Sed

Introduction

This page is where I note the GNU sed commands I found difficult to elaborate.

Left-padding numbers with zeros

Let’s say we have a text file called numbers containing integer numbers (one per line, and without any sign):

123
4
5678
99999

The following command outputs the same numbers, but with leading zeros (for the numbers having less than 4 digits):

sed -e ":redo;s/^\([0-9]\{1,3\}\)$/0\1/; t redo" numbers
0123
0004
5678
99999

The t command causes sed to restart at the :redo label as long as the s command performs a substitution. The s command here substitutes a line with a number made of one to three digits with the same number with a zero prepended.
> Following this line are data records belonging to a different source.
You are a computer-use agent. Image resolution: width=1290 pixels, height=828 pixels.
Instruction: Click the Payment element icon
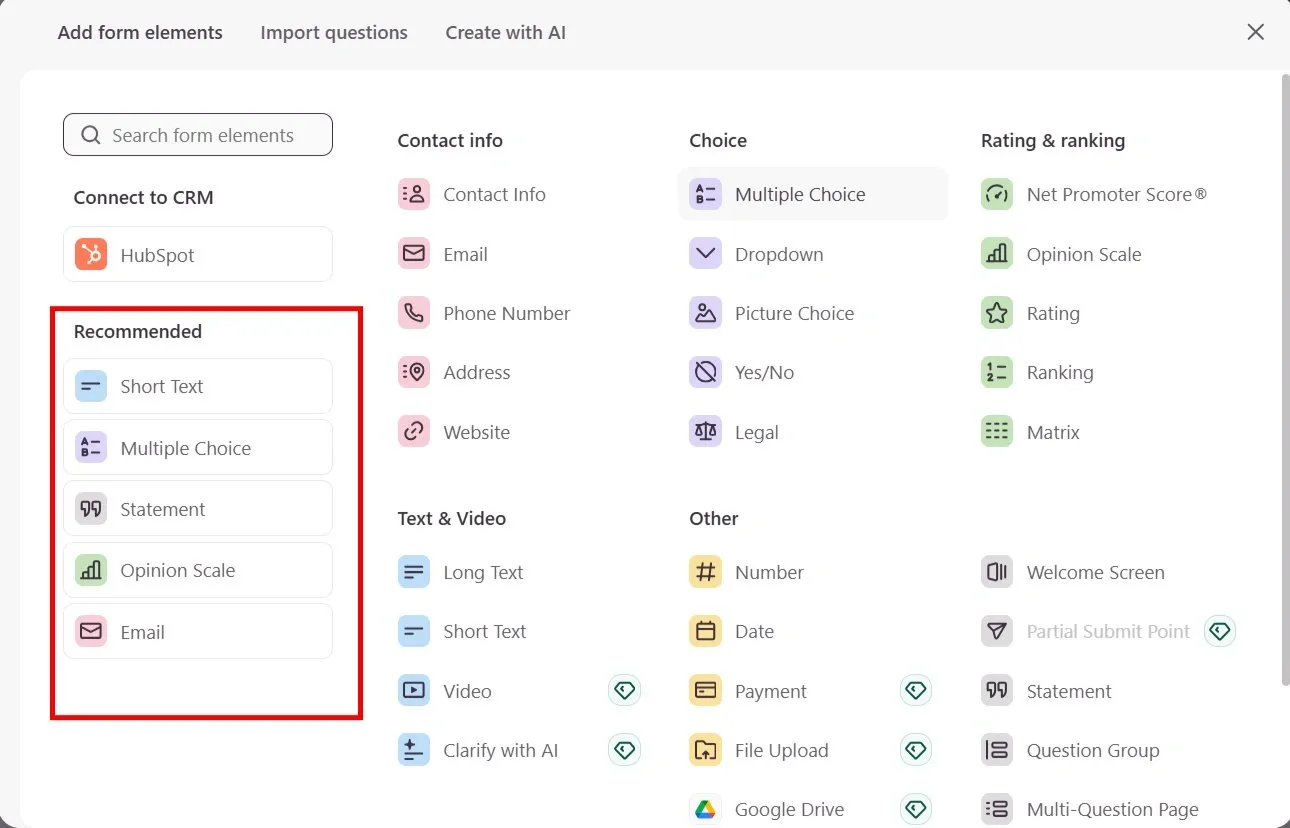pyautogui.click(x=705, y=691)
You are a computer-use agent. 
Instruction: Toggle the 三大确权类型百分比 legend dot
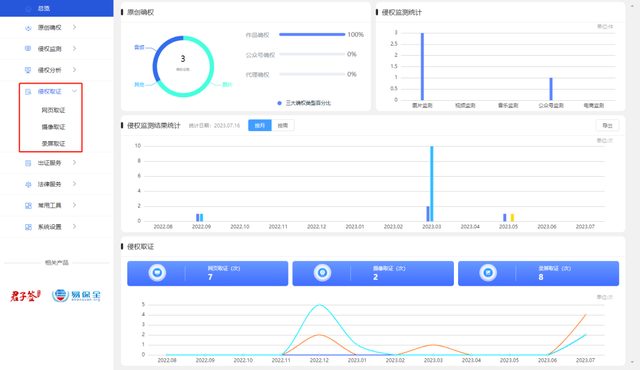pyautogui.click(x=279, y=103)
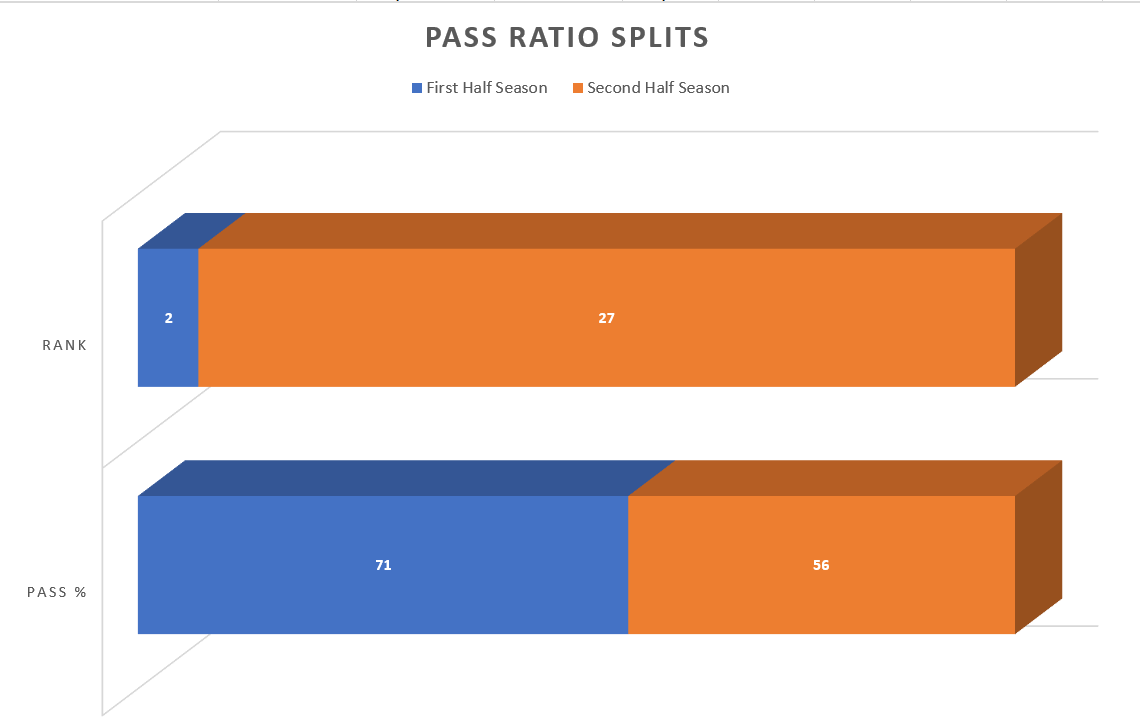
Task: Select the Second Half Season legend text
Action: [658, 88]
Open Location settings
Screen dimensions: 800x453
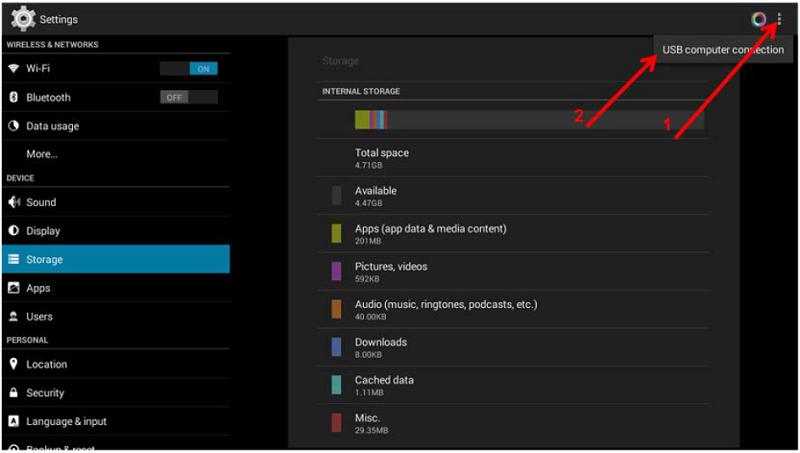pos(46,365)
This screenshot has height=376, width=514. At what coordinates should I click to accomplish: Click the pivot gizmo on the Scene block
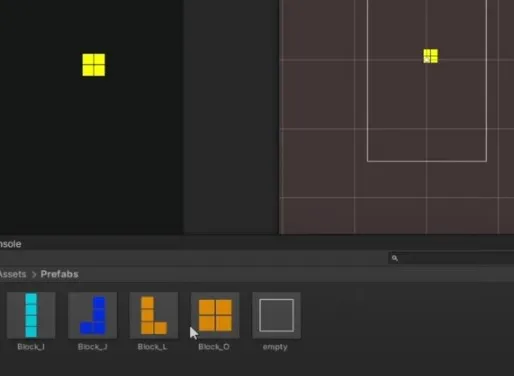[x=427, y=60]
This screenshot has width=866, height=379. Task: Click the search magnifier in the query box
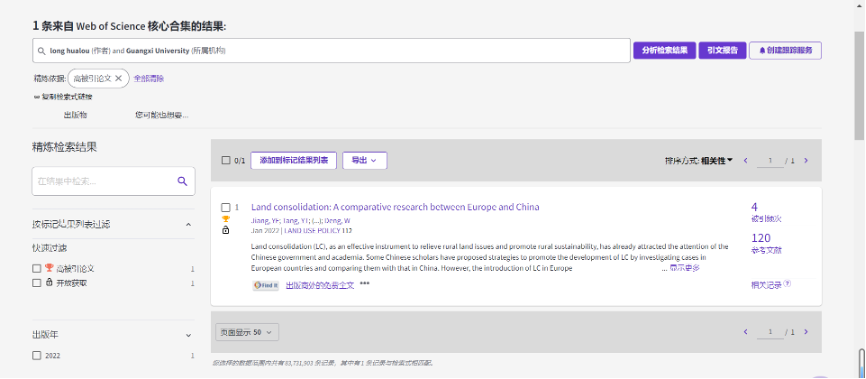[x=41, y=51]
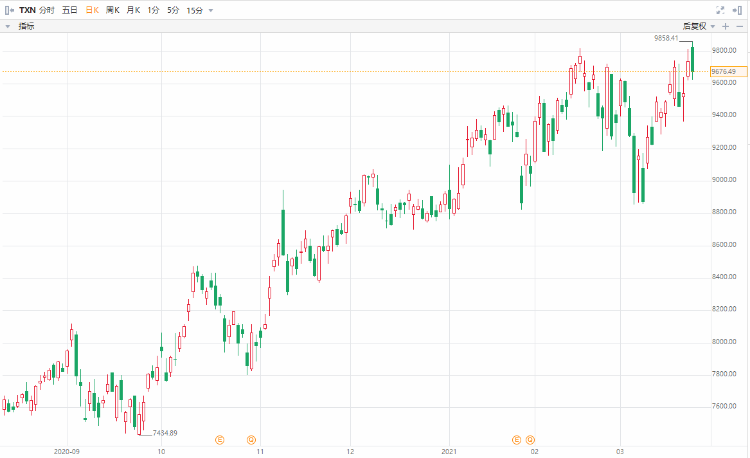
Task: Switch to the 五日 five-day view
Action: (x=69, y=9)
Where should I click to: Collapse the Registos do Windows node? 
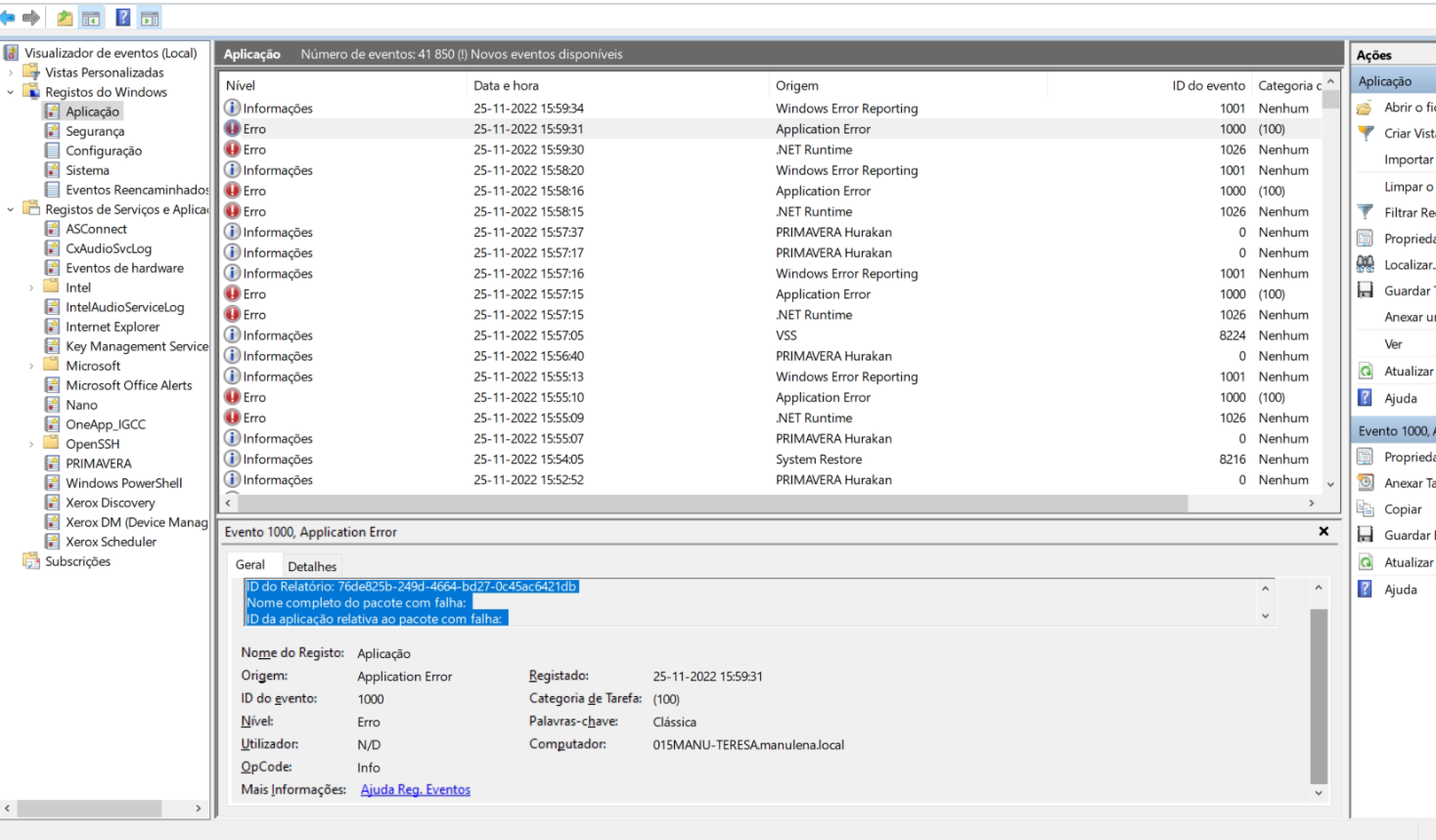click(x=11, y=92)
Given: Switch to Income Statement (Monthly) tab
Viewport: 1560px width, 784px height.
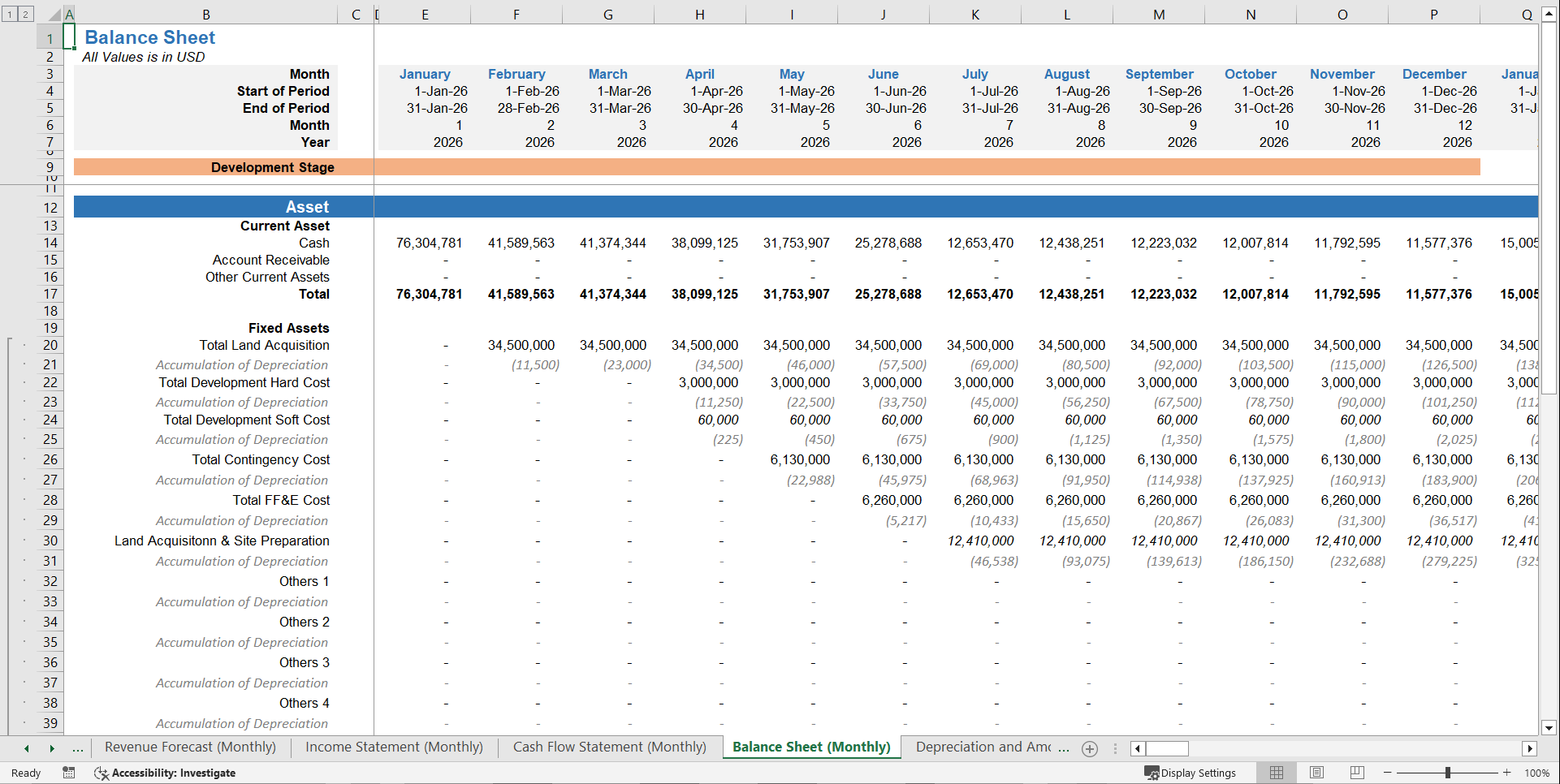Looking at the screenshot, I should pyautogui.click(x=393, y=747).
Here is the same command with the parameter (number of digits) set as a shell variable:

N=4; sed -e ":redo; s/^\([0-9]\{1,$(($N-1))\}\)$/0\1/; t redo" numbers

Substituting starting at a specific line number

Taking the same example file as in the previous section, if you need to add a leading minus sign starting at line 3, you can use the following command:

sed "3,/\d0/s/^/-/" numbers

Here “3” is the first line where the substitution should be done and “/d0/” is a regular expression used to match the last line where the substitution should be done (starting on the line following line 2 in this case). “/d0/” does not match any line (well, unless you have null characters in your input), so the substitution is done on every remaining line.

See the “addresses” section of the GNU sed manual for all the details about line selection.

Joining lines matching a pattern

Still taking the same example file, the following command substitutes the preceding end of line line sequence with a space character if the line matches a pattern (here pattern “67”):

sed -e ':redo; N; s/\n\(.*67\)/ \1/; t redo; P; D' numbers

The N command adds the next input line into the pattern space. The s command substitutes the end of line sequence with a space if the added line contains the searched pattern. The t command causes sed to restart at the :redo label as long as the s command performs a substitution. After exiting the loop, the P command causes the pattern space to be output up to the first end of line sequence and the D command deletes the pattern space up to the first end of line sequence (only if the pattern space contains an end of line sequence).